Masih banyak pertanyaan yang ada di benak Ave. Misalnya... Kenapa Zaid kembali begitu cepat dan bukannya tidur di kamarnya sendiri, malah muncul dari dalam mimpi Ave? Ups, salah! Malah tidur di tempat tidur Ave. Benar kalau seluruh rumah ini dan paviliun juga termasuk properti pribadinya. Tapi selama Ave bekerja di sini, paviliun itu jadi wilayah pribadi Ave.

Tapi melihat Zaid tampak sibuk dan sepertinya tak menganggap peristiwa tadi pagi sebagai sesuatu yang luar biasa, Ave mulai ragu. Hanya saja, kakinya terasa berat untuk keluar.

Insting Zaid yang mengatakan kalau Ave ingin bicara, membuat pria itu mengangkat kepalanya lagi. Terngiang kembali kata-kata Natasha semalam. Perlahan ia tersenyum pada Ave. "Ada apa lagi?"

Senyum senang muncul di wajah Ave dan ia mendekati meja Zaid. "Bapak... marah ya sama Ave? Kok mendadak pergi menghilang begitu saja?"

Masih dengan senyuman, Zaid menggeleng. "Saya memang ada urusan di sana," dusta Zaid.

Dengan tatapan tulus Ave mengangguk percaya, ia menghela napas lega. "Syukurlah.

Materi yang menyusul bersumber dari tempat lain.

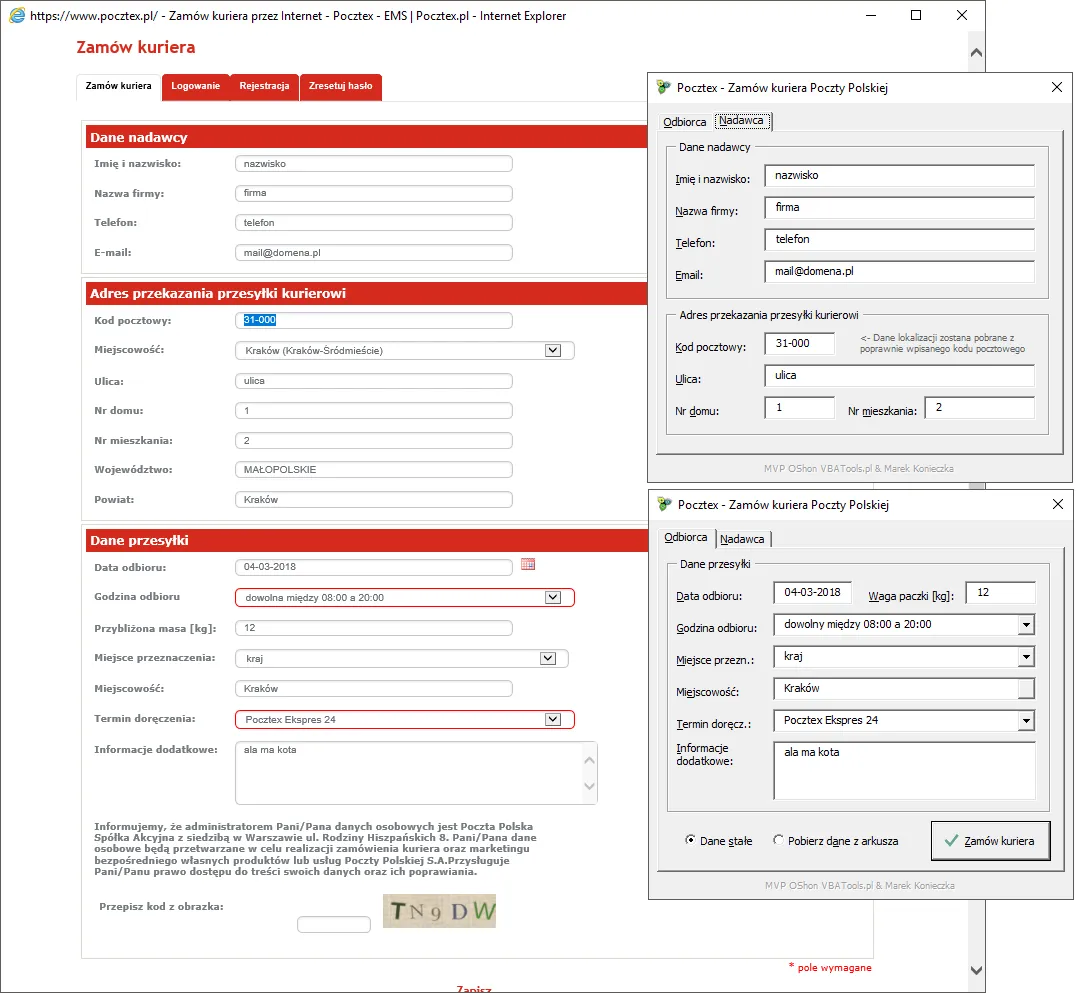
Task: Click the CAPTCHA code input field
Action: click(334, 925)
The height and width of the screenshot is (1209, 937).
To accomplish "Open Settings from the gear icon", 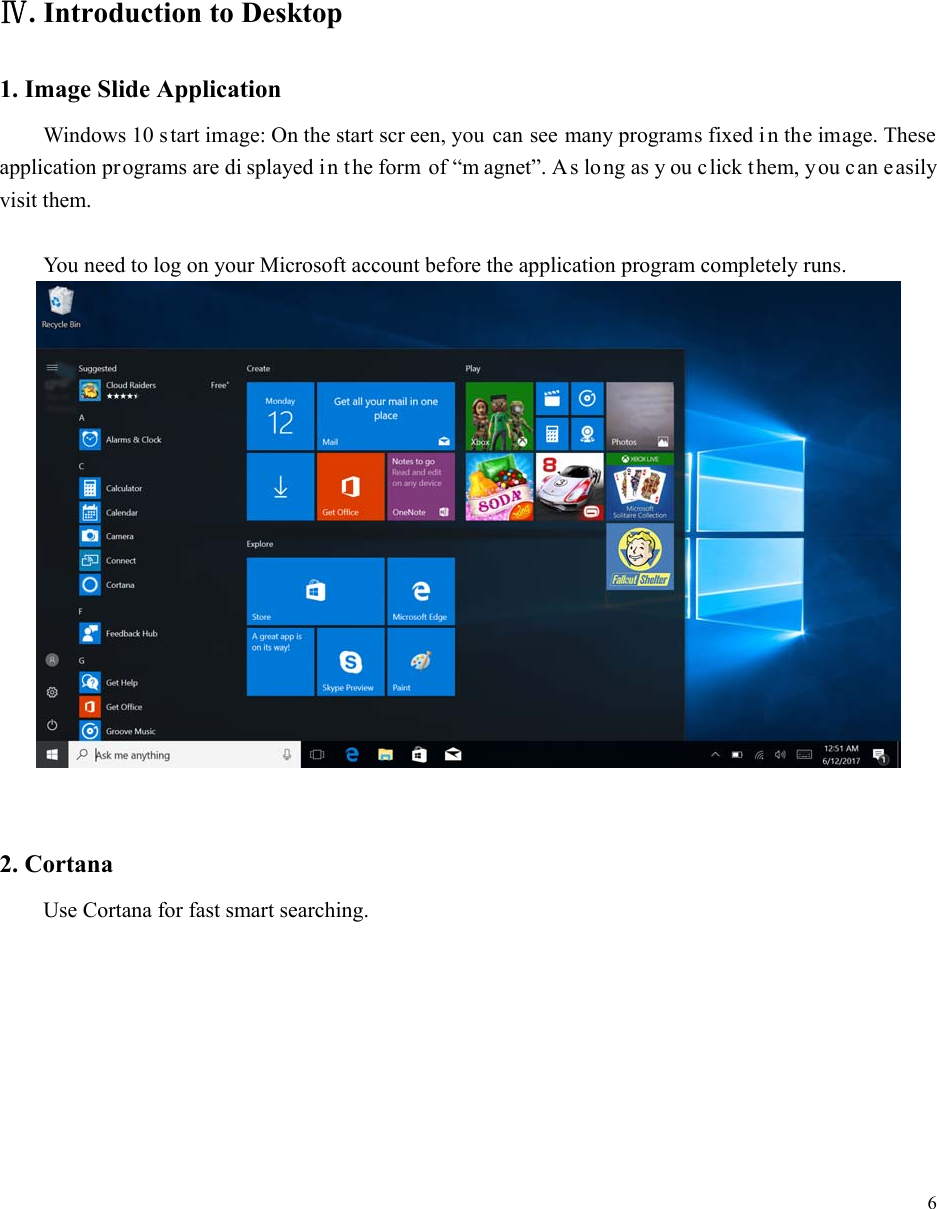I will 51,691.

Ave kira Bapak marah gara-gara Ave bilang gak cinta sama Bapak."

Senyuman Zaid mulai menghilang.

"Eh... tapi Ave suka kok sama Bapak. Suka... Suka... "

"Suka?"

"Iya suka sebagai cowok. Suka sebagai teman. Pokoknya Ave suka Bapak." Lalu Ave menunduk. "Cuma Ave belum tau apa Ave cinta sama Bapak apa enggak."

Zaid hanya diam menatap Ave. Ia mulai mengerti. Tentu saja. Ave benar. Hubungan mereka hanyalah hubungan atasan dan bawahan, juga persahabatan. Meski tak bisa juga dibilang terlalu bersahabat.

Ave mendekat ke meja. Tangannya mengibas-ngibas. Mendadak wajahnya terasa panas. Tapi Ave memberanikan diri. "Kita kan baru saling kenal. Bapak gak tau Ave. Ave juga belum kenal Bapak dengan baik. Ave ini di sini hanya tukang masak, di kantor pun cuma karyawan magang. Siapa tau juga Bapak sebenarnya cuma iba dan mungkin juga karena capek ngadepin Ave. Bisa apa aja. Tapi bukan karena... cinta."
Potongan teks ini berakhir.